-------- Excerto transcrito

A época das massas passou a ser um mercado-mundo de consumos homogeneizados e popularizados. A comunicação social é uma indústria de celebridades: produtos, marcas, pessoas, valores, ideias. A televisão é como uma indústria das consciências e como uma forma de organização e controlo das sociedades. O papel determinante dos meios de comunicação social é ainda mais efetivo no Ocidente. Os media atuam como meios ideológicos. A interação dos media com as novas tecnologias tornam os próprios media mais influentes sobre os indivíduos.
Como a sociedade de massa baseia-se mais nas necessidades básicas (necessidade de entretenimento), a força do mercado e a importância dos hábitos de consumo de determinadas imagens devem-se ao marketing e às técnicas de sedução. A cultura de massa é definida pelo conjunto de comportamentos, mitos e representações produzidas e difundidas segundo uma técnica industrial (conteúdos difundidos pelos meios de comunicação).
Se a cultura de massa diz respeito a todos os produtos fabricados para o mercado de massa, então, a celebridade do instante mediático também é um produto do mercado de massa. A celebridade deixou de ser privilégio de alguns (poucos) para ser apanágio de todos os que expõem a sua condição mundana nas redes sociais ou nos típicos reality shows.
Em função deste mercado de massa mediático, hoje há, cada vez mais, um só público para a televisão, porque os gostos são popularizados e estandardizados. Os géneros televisivos típicos nas sociedades e culturas de massa são programas de entretenimento, que sobrevivem porque são ópios úteis e porque oferecem referências e símbolos de pertença, mas não por terem qualidade. O mercado de massa determina, por conseguinte, comportamentos sociais desviantes dos ideais outrora modernos e idílicos.
Nas massas populares predomina o conjunto e não se distinguem as pessoas; revoluciona-se tudo o que é diferente (singular ou individual). O conjunto de pessoas é homogéneo. Nas massas, as pessoas não se conhecem, mas têm possibilidade de exercer influências recíprocas. As celebridades do instante, tal como as massas, não possuem tradições.
Estas características das sociedades e das culturas de massa apresentam consequências na esfera pública que são, por vezes, paradoxais, como a necessária ambivalência entre uma tendência para o anonimato e uma exposição pública que fomenta a celebridade; o incitamento do individualismo face ao nivelamento dos próprios indivíduos e a sujeição de influências; a exposição às imagens e às mensagens de celebridades mediáticas sacralizadas na sociedade e a respetiva autoidolatria.

----------------

# Tarefa pedida 1
Segundo o excerto, que tipo de indústria é a comunicação social?
# Tarefa pedida 2
As afirmações seguintes estão de acordo com o excerto? Responda sim ou não a cada uma e cite as palavras do excerto que o decidem.
(a) O papel dos meios de comunicação social é ainda mais efetivo no Ocidente.
(b) Os programas de entretenimento sobrevivem por terem qualidade.
(c) Nas massas, as pessoas conhecem-se umas às outras.
Os dados que se seguem têm outra origem.

-------- Dados apresentados

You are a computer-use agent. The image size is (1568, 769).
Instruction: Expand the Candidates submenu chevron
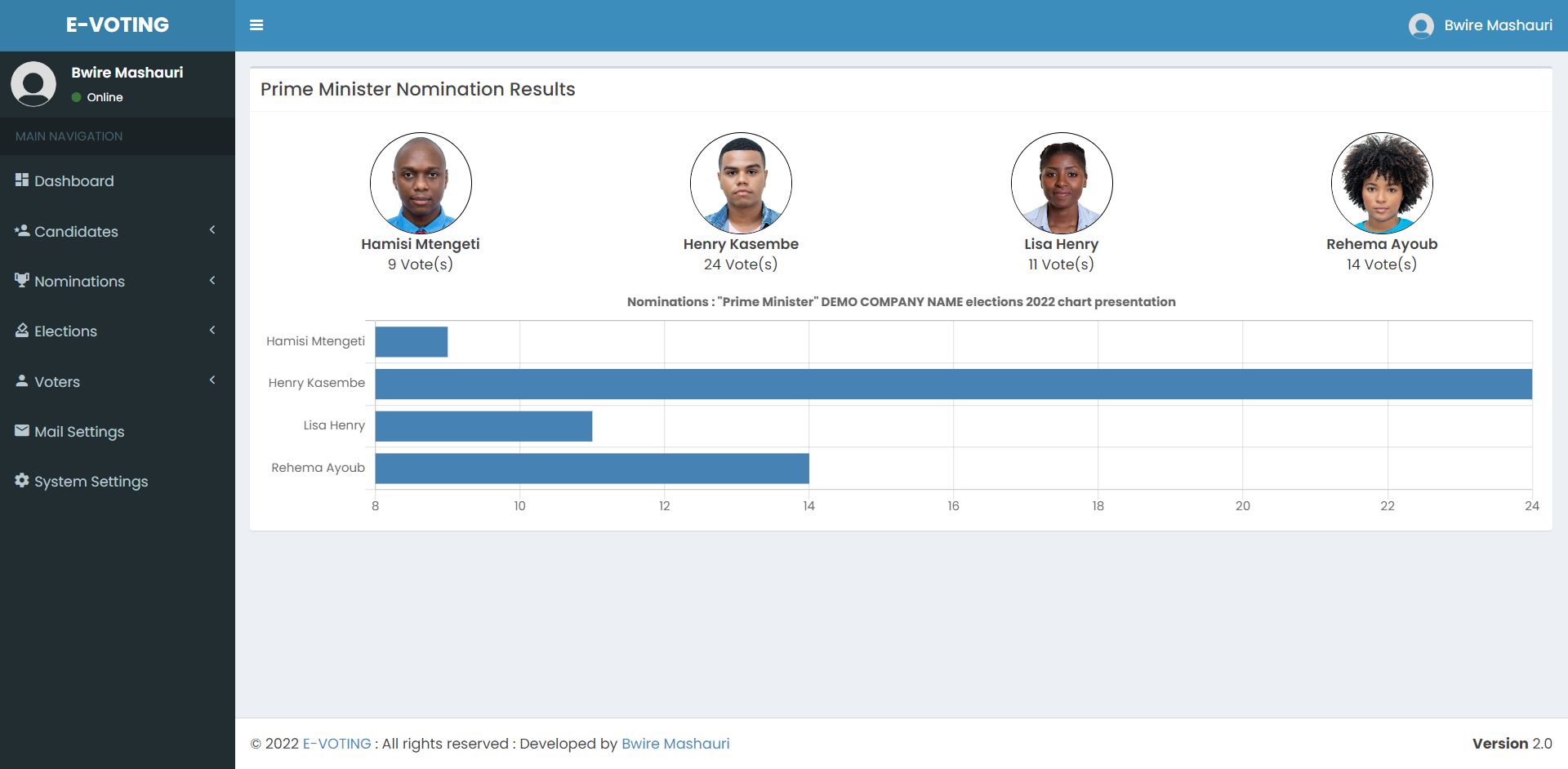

----------------

# Resolução 1
Uma indústria de celebridades.

# Resolução 2
(a) Sim: «O papel determinante dos meios de comunicação social é ainda mais efetivo no Ocidente.»
(b) Não: «mas não por terem qualidade».
(c) Não: «Nas massas, as pessoas não se conhecem».